Only the lines from the one with "Image resolution: width=293" to the end of the data below should be given again, exactly, with both ends included and pictures omitted.

**Recorded data:**
+ + + +
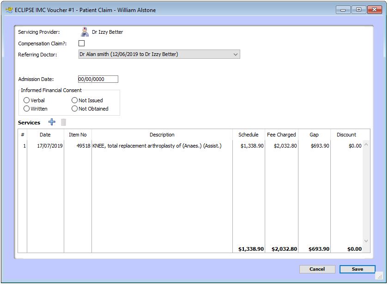Click the Servicing Provider doctor avatar icon
The width and height of the screenshot is (389, 285).
point(85,31)
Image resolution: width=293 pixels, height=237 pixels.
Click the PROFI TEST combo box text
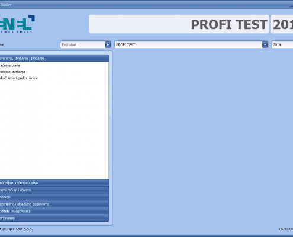click(125, 45)
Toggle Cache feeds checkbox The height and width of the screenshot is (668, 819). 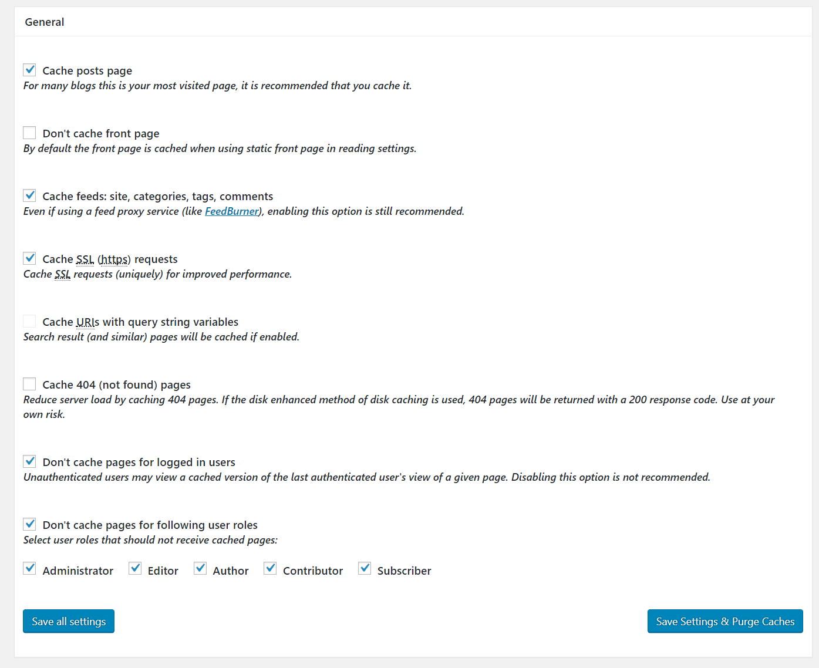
+ + + +
**Answer section:**
Image resolution: width=293 pixels, height=237 pixels.
Click the PROFI TEST combo box text
click(125, 45)
Toggle Cache feeds checkbox The height and width of the screenshot is (668, 819). 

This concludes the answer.